The interview that Golubev had come for was also meant to deal with the significance of cybernetics today.

  The academician turned on the light, so that Golubev could take off his coat.

  Both of them—the academician in a black suit with a black tie, black hair, black eyes, smooth face, agile, and Golubev’s erect figure with a tired face and lots of wrinkles, more like deep scars—were reflected in the enormous, bronze-framed mirror. But Golubev’s blue eyes sparkled and were, in fact, younger than the academician’s lively shining eyes.
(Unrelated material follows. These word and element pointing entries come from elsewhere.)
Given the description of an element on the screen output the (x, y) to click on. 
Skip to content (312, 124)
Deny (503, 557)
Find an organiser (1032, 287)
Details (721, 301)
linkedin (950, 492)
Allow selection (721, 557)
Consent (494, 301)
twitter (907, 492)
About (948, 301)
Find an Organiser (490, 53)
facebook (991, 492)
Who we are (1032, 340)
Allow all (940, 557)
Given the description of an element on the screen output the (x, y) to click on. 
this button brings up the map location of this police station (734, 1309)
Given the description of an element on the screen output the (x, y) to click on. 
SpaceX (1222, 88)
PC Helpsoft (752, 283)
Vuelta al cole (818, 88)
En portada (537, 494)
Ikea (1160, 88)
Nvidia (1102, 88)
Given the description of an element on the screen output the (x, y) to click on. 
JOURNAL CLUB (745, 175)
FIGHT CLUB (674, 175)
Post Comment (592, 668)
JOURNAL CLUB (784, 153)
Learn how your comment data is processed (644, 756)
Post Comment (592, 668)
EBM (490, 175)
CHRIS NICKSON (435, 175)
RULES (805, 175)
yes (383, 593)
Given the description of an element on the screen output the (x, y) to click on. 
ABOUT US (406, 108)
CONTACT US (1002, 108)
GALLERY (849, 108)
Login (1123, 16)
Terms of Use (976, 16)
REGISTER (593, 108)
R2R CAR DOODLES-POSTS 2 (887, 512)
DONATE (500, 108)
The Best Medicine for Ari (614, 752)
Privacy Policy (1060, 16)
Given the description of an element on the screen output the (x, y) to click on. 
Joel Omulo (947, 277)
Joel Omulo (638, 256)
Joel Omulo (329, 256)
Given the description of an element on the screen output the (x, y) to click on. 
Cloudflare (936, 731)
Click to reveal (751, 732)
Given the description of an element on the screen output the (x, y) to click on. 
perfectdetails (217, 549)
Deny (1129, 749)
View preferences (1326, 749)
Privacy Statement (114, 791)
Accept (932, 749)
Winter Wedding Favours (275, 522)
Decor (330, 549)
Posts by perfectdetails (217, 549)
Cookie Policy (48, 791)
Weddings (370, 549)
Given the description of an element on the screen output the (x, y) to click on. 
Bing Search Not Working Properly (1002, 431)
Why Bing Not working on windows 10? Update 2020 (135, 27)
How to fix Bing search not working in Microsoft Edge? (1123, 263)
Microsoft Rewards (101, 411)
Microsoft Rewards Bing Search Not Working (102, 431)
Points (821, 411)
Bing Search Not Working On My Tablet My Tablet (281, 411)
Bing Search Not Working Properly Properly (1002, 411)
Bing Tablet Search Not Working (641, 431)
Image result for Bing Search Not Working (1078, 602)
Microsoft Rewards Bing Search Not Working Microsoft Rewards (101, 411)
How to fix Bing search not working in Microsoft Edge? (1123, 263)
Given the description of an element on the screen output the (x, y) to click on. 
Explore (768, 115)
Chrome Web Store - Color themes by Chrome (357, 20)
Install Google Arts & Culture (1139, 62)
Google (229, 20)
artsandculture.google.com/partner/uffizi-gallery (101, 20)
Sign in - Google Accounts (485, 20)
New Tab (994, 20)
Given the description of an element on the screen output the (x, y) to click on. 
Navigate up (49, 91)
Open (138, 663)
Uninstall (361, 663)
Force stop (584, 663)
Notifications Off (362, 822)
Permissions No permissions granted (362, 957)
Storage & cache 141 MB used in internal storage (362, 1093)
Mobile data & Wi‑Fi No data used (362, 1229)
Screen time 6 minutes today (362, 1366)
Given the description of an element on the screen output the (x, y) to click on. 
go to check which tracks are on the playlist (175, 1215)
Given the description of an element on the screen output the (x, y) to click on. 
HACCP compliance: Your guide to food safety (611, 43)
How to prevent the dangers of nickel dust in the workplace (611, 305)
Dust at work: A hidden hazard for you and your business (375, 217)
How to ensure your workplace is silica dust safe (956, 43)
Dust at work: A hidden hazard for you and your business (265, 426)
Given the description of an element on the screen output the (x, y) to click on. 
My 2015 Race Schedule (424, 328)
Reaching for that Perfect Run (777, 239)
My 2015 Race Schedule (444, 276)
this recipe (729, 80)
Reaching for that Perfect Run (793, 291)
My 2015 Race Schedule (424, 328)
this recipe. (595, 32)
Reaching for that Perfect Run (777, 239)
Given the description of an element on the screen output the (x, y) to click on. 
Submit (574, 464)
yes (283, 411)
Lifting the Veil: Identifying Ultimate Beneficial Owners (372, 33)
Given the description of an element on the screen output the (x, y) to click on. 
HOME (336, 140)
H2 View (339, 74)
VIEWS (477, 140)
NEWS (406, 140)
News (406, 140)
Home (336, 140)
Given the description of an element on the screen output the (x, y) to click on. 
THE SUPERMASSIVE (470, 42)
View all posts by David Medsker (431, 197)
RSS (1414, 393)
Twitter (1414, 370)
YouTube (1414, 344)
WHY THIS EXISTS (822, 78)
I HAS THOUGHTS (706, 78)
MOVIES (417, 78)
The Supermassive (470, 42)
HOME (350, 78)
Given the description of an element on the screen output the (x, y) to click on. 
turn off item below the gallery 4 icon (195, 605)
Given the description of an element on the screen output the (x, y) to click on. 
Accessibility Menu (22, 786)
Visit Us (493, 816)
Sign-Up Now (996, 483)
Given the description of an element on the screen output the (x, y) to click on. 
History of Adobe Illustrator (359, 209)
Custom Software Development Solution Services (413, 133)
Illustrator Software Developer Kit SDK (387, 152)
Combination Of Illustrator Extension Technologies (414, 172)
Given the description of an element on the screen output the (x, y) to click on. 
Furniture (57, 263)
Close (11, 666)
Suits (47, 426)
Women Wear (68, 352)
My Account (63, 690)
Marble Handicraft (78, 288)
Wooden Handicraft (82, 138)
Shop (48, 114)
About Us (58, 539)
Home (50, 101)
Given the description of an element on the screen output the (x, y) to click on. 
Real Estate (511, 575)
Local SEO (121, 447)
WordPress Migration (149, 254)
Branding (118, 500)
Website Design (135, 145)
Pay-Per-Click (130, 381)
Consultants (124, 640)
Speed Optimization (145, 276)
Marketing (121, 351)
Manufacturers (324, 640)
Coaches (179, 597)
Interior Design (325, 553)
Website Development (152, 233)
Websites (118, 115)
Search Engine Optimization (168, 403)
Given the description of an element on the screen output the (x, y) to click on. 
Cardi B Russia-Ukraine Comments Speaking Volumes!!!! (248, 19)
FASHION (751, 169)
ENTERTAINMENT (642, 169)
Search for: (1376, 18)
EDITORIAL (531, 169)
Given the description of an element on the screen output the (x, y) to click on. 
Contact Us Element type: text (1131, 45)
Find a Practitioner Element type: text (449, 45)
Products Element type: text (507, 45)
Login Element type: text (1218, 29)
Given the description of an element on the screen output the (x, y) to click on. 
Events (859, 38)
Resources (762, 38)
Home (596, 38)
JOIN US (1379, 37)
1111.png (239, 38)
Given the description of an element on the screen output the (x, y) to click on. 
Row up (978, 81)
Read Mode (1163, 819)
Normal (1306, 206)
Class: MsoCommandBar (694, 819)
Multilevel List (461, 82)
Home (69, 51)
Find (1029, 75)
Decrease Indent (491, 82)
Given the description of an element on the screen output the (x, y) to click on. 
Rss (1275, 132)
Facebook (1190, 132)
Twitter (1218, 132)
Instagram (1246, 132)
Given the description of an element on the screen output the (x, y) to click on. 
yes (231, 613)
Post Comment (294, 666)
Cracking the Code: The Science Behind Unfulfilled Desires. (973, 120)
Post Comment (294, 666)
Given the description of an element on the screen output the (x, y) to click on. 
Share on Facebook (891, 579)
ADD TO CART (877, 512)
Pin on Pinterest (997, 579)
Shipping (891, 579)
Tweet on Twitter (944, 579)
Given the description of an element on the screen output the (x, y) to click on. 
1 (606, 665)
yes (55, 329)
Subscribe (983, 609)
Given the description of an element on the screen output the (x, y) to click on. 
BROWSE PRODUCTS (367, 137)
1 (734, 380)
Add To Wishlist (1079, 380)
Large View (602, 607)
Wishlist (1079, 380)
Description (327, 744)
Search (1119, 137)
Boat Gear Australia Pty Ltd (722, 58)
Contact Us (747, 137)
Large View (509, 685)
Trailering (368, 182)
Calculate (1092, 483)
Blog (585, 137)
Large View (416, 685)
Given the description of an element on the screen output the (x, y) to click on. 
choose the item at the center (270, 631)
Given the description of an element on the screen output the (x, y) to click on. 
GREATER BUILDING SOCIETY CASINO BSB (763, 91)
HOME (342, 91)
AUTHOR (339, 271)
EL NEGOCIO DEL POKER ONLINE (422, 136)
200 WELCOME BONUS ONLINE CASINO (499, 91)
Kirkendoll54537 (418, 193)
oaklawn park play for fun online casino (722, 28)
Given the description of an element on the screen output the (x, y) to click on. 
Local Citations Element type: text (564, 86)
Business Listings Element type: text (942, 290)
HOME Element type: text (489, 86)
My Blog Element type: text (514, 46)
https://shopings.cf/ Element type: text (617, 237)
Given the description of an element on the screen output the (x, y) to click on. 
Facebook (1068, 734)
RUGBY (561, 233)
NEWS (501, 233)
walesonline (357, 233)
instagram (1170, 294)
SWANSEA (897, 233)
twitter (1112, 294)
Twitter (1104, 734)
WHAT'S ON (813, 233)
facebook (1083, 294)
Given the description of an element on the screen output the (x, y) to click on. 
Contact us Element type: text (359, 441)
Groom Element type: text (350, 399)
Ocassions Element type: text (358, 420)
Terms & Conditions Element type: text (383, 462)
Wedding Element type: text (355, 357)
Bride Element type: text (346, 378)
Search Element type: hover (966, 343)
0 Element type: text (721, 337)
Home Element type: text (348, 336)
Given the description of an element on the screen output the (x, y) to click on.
  Golubev took a hanger and hung up his stiff new imitation leather coat, which he’d recently bought. Hanging next to his host’s well-worn brown leather coat, lined with raccoon-dog fur, this coat looked quite respectable.

  “Please come in,” said the academician as he opened a door on his left. “And do excuse me. I’ll be back in a minute.”

  The journalist looked around. A series of rooms stretched out in two directions, straight ahead and to the right. The doors were made of glass with a lower half of mahogany; somewhere in the distance, despite the utter silence, shadows of people kept appearing. Golubev had never lived in apartments with suites of rooms, but he did remember Arbenin’s apartment in the film of Lermontov’s play Masquerade. The academician reappeared somewhere in the distance, then vanished again before reappearing and once again vanishing, just like Arbenin in the film.

  To the right of the big room, which was bright, thanks to the glass doors and the three picture windows, and which led to another suite of rooms, was an enormous grand piano. The piano lid was closed, and various porcelain figures were awkwardly crammed together on the lid. There were vases, big and small, statues, big and small, on magnificent pedestals. Plates and rugs were hanging on the walls. Two spacious armchairs were upholstered in white, to match the piano. Somewhere beyond the glass, human shadows were moving about.